* **Reading text**:

┌────────

Vitamins and minerals for children: vitamin D

Vitamin D deficiency impairs the absorption of dietary calcium and phosphorus, which can give rise to bone deformities in children.

Vitamin D and sunlight

The body creates vitamin D from modest exposure to direct UVB sunlight. Regular, short periods of UVB exposure without sunscreen during the summer months are enough for most people. However, children from six months to five years may not be able to get enough vitamin D in this way. In addition, as Scotland is north of 52 degrees latitude it does not receive enough UVB exposure during the winter months.

Sun exposure

It is important for everyone to be aware that longer exposure to the sun, especially for prolonged unprotected periods, increases the risk of skin cancer. Staying covered up and use of sunscreen (with a UVB factor of 15 or above) is important for most people spending time outside. In addition, it is important to cover up or protect the skin before it starts to turn red or burn.

Vitamin D and diet

There are some dietary sources of vitamin D such as oily fish (for example salmon, mackerel and sardines) and in egg yolks and meat. Manufacturers are required to add vitamin D to margarine above 80% fat*. Some manufacturers add it voluntarily to breakfast cereals, soya products, some dairy products, powdered milks and low-fat spreads; however, it is often in minimal amounts.  It is therefore difficult for most children to get the recommended 7.5 micrograms (μg) per day from diet alone.

└────────

* **Data section**:
┌────────

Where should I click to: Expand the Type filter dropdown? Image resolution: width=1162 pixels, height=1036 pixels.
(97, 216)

└────────
┌────────

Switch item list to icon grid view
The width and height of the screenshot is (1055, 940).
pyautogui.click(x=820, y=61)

└────────
┌────────

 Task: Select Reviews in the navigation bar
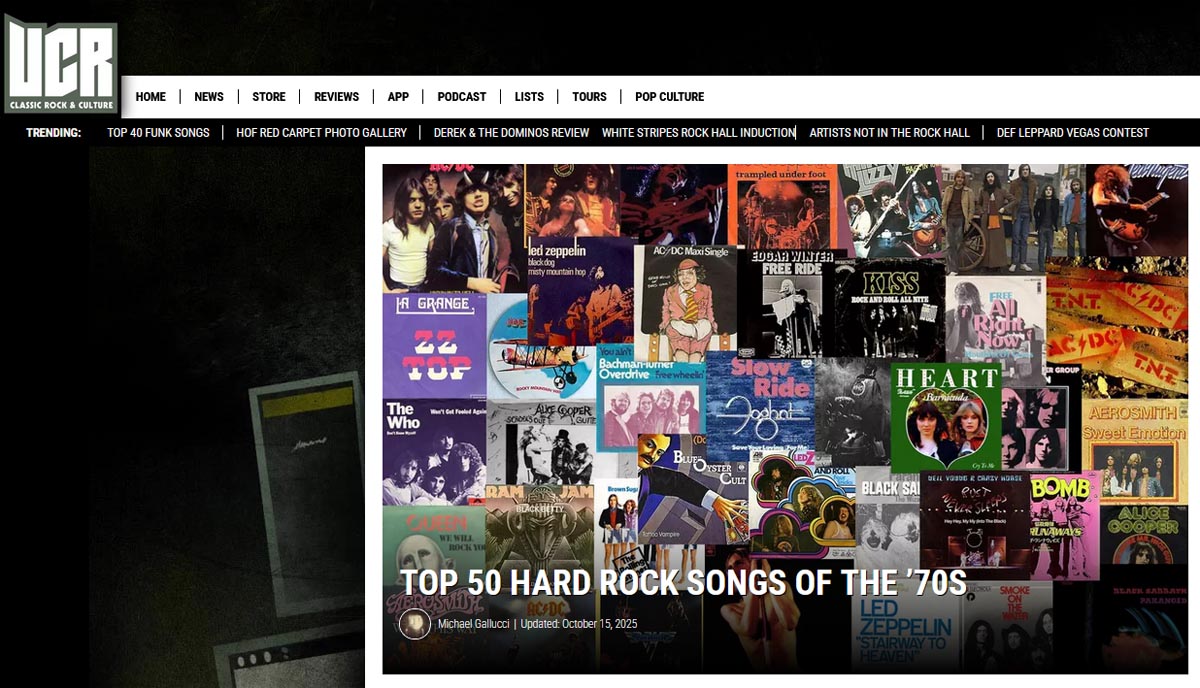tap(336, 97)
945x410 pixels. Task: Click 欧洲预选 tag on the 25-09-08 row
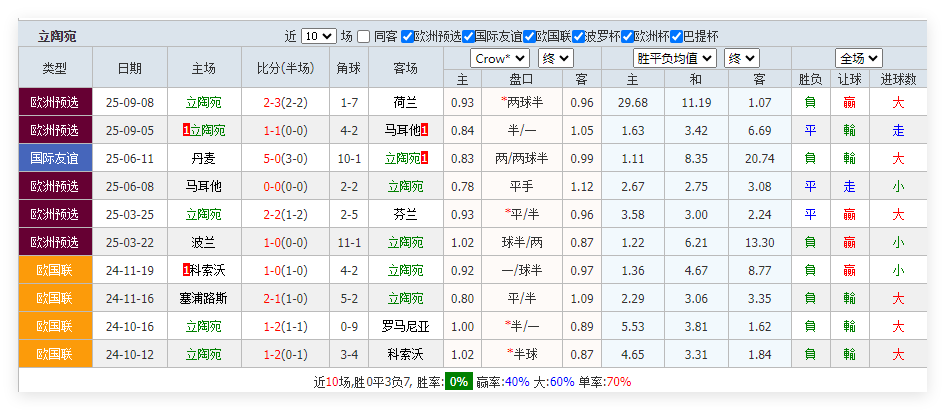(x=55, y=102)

└────────

* **Requirement A**: According to the vitamin D text, why is it hard for most children to get the recommended 7.5 micrograms a day from diet alone? Answer in one to three sentences.
* **Requirement B**: Write the next part of the vitamin D text, picking up after its last sentence.
The records have no connection to the vitamin D text.

* **Answer section A**: Only a few foods supply vitamin D: oily fish such as salmon, mackerel and sardines, plus egg yolks and meat. Manufacturers must add it only to margarine above 80% fat. When they add it voluntarily to breakfast cereals, soya products, some dairy products, powdered milks and low-fat spreads, the amounts are often minimal.

* **Answer section B**:
 * UK legislation requires margarine to fortified with vitamin D. While fat spreads with a fat content of less than 80% are not subject to this requirement, some manufacturers voluntarily fortify these products with vitamin D.

It is recommended that all infants and children from six months to five years, take a vitamin D supplement of 7.5μg/day.

** This is based on Update on vitamin D: Position statement by the Scientific Advisory Committee on Nutrition (2007). However, as a precautionary measure the recommendations in this table for infants and children have been partly based on recommendations in the earlier report Weaning and the Weaning Diet (Dept of Health, 1994), and are set for a slightly wider age group.